YOUR GOAL | Look through the data that follows and copy each line with the string "width".

RECORDS SUPPLIED |
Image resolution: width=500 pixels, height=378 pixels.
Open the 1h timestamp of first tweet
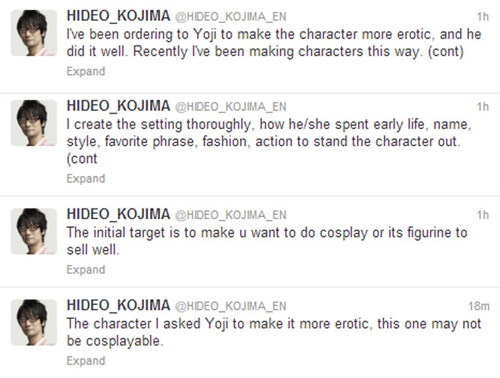pos(483,17)
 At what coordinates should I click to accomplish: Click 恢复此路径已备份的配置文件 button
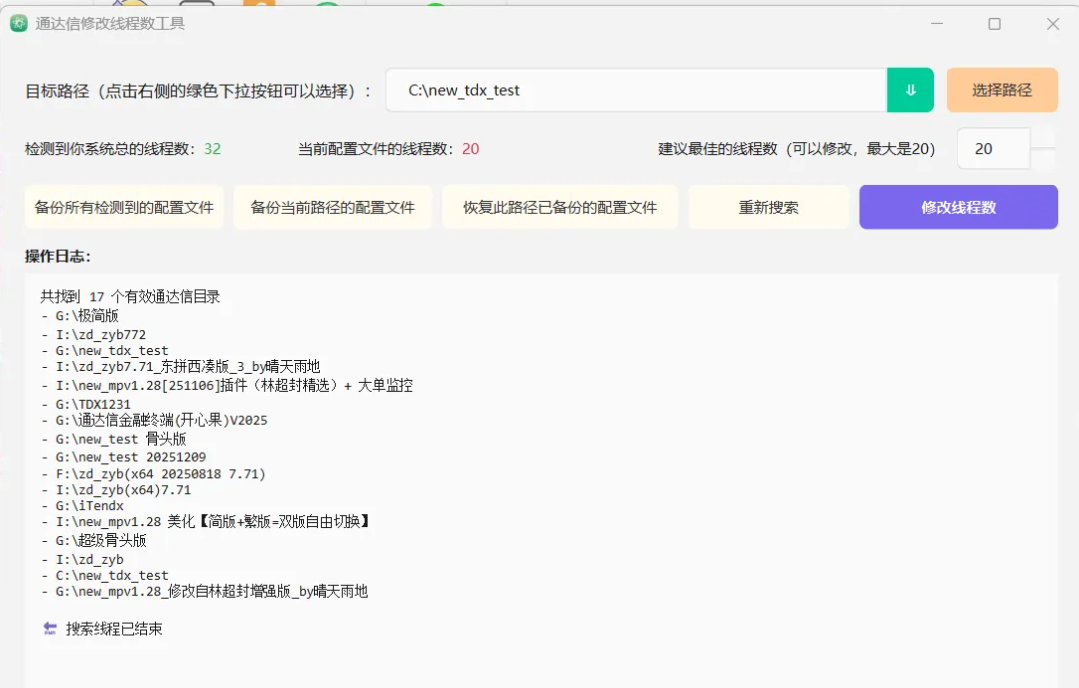[x=559, y=206]
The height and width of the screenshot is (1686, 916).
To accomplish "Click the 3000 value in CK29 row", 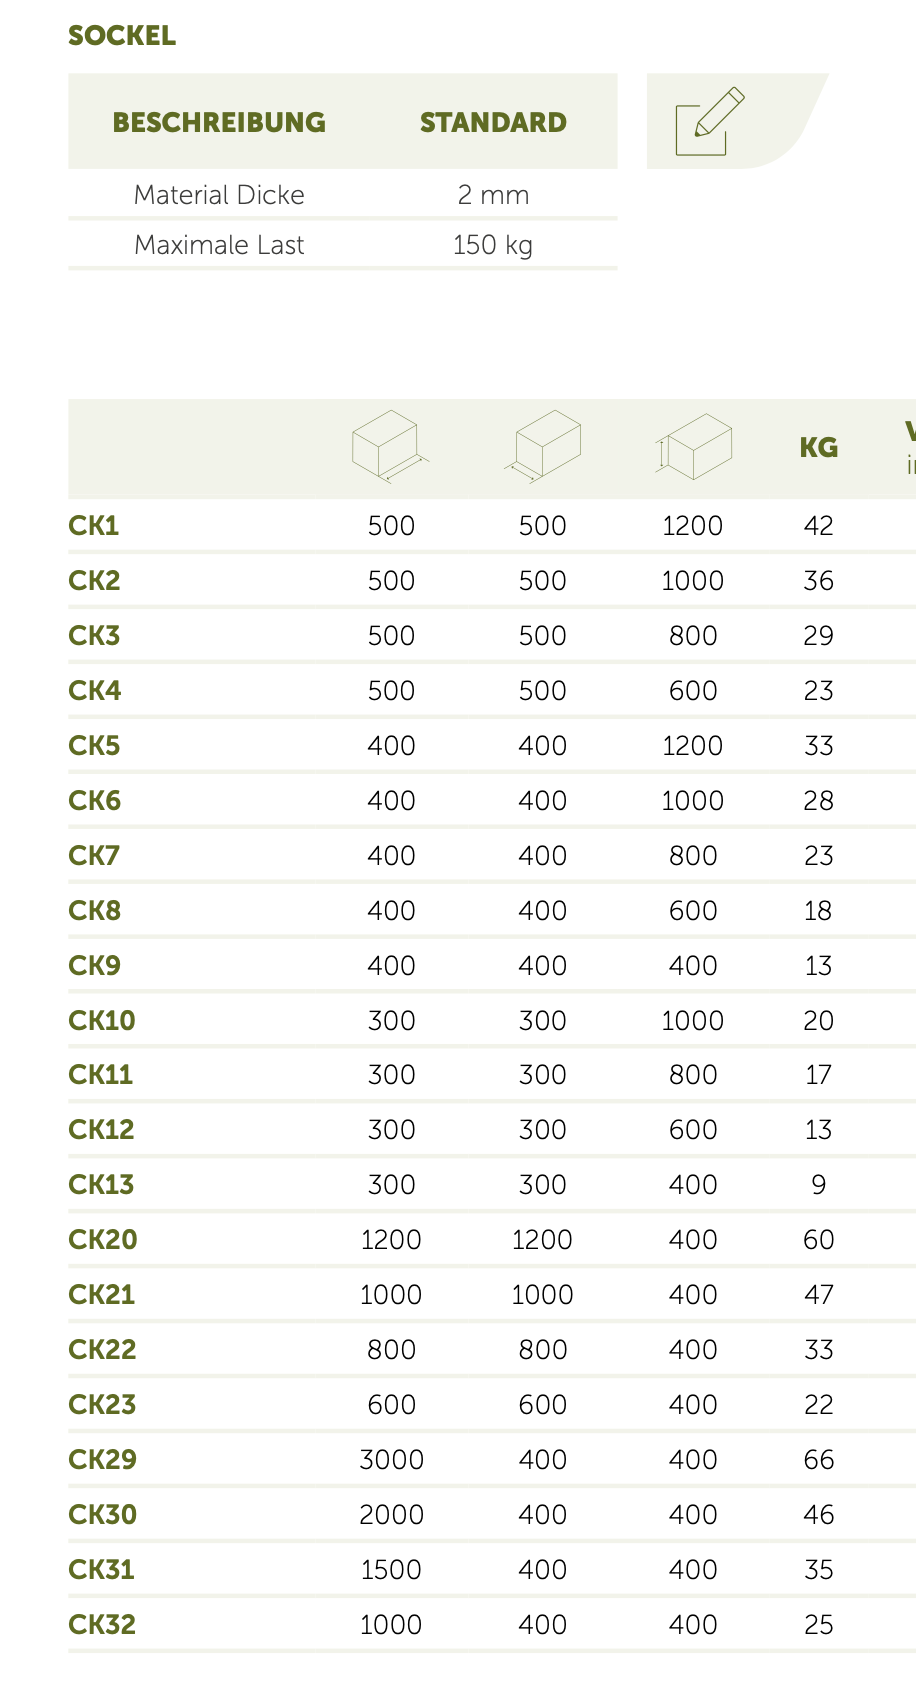I will 391,1460.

SOLUTION TO THE EXERCISE |
Image resolution: width=500 pixels, height=378 pixels.
The height and width of the screenshot is (1686, 916).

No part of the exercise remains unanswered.